Winter Storm Uri in February 2021 produced 10 consecutive days of below-freezing temperatures in Dallas — a thermal shock event that the roofing systems on most Dallas commercial buildings were not designed to handle. We have been repairing the damage ever since.
February 2021's Winter Storm Uri brought temperatures as low as -2°F to DFW and held the region below freezing for more than 10 consecutive days — an event with no precedent in modern Dallas climate history. Commercial roofing systems across the metro sustained damage that ranged from minor seam stress to catastrophic drain bowl failures that flooded building interiors when the thaw hit on day 11.
The damage mechanism was thermal shock: materials that expand and contract within a predictable seasonal range were driven far outside that range in both directions within 36 hours. TPO membrane seams that were factory-welded to the membrane's width tolerance suddenly had to accommodate thermal contraction loads they were never designed for. Cast-iron drain bowls on older Dallas commercial buildings — designed for seasonal freeze-thaw cycling at temperatures rarely below 15°F — cracked at the bowl body or at the outlet pipe connection when temperatures dropped below -2°F. Parapet cap flashing, moving with the masonry wall at a rate different from the roofing membrane below, separated at the counter-flashing overlap in ways that 20 years of seasonal cycling had never produced.

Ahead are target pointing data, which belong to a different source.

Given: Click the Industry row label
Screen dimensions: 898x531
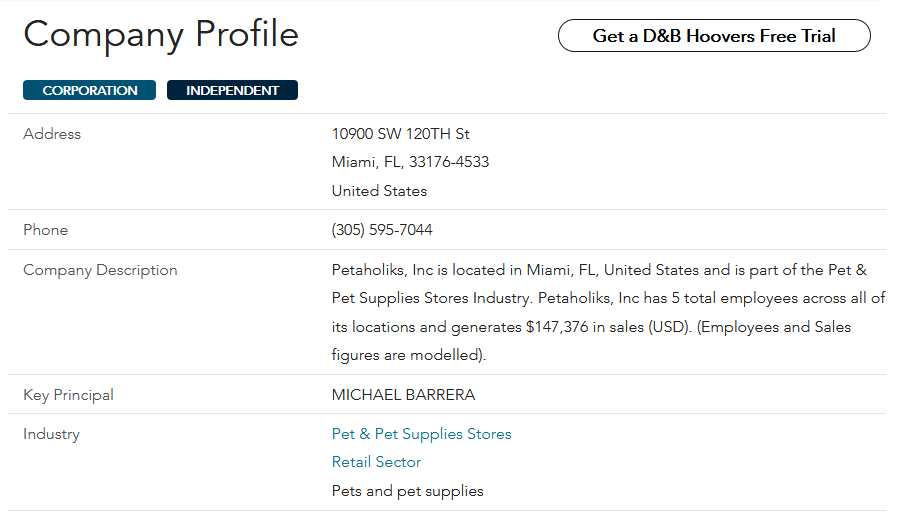Looking at the screenshot, I should pos(52,434).
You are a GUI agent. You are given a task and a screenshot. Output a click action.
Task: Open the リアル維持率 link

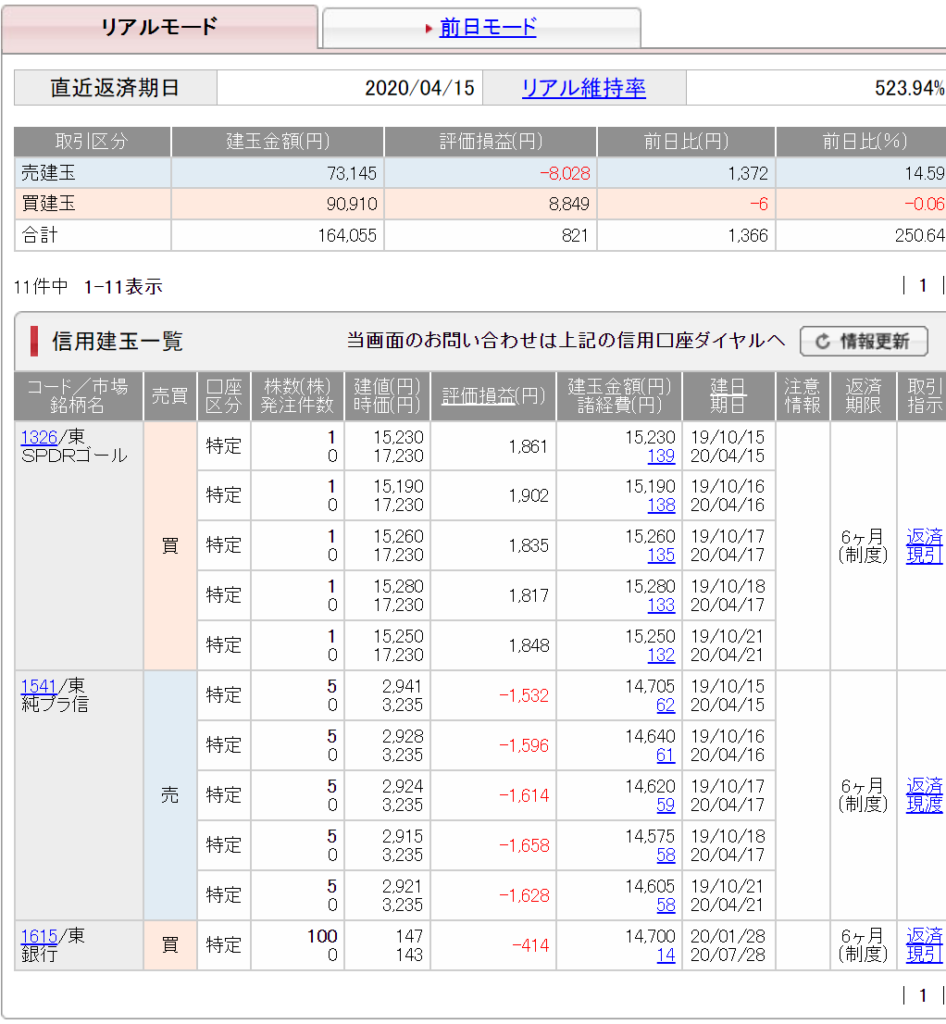[583, 88]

We documented and repaired Uri damage across the Dallas metro in 2021 and into 2022. We know what to look for, and we still find unresolved Uri damage on buildings whose owners either did not recognize the damage or deferred the repair.
The characteristic seam damage pattern from Uri on Dallas commercial TPO roofs shows as seam splitting at the weld edge rather than at the center weld. A properly executed TPO heat weld is strongest at the center of the weld zone. Uri's thermal contraction pulled the membrane seams in tension at a rate that exceeded the weld's peel resistance — and the failures ran along the weld edge, producing a consistent visual signature: a clean separation line paralleling the seam edge, with the weld itself intact but lifted from the surface below.
EPDM roofs experienced Uri damage differently. EPDM is more cold-flexible than TPO and tolerates lower temperatures before becoming brittle. But the extreme sustained freeze caused EPDM splice adhesive to harden and lose bond strength — and when the thaw came and the membrane expanded, the splice adhesive did not expand with it, producing splice openings at mid-seam rather than at seam edges.
Modified bitumen systems on older Dallas commercial buildings showed Uri damage as transverse cracking across the field — small splits perpendicular to the roof slope that opened when the bitumen compound became brittle below -2°F and then contracted under the load. These cracks are sometimes visible from the roof surface but are often submerged in the granule layer and require close inspection with a probe.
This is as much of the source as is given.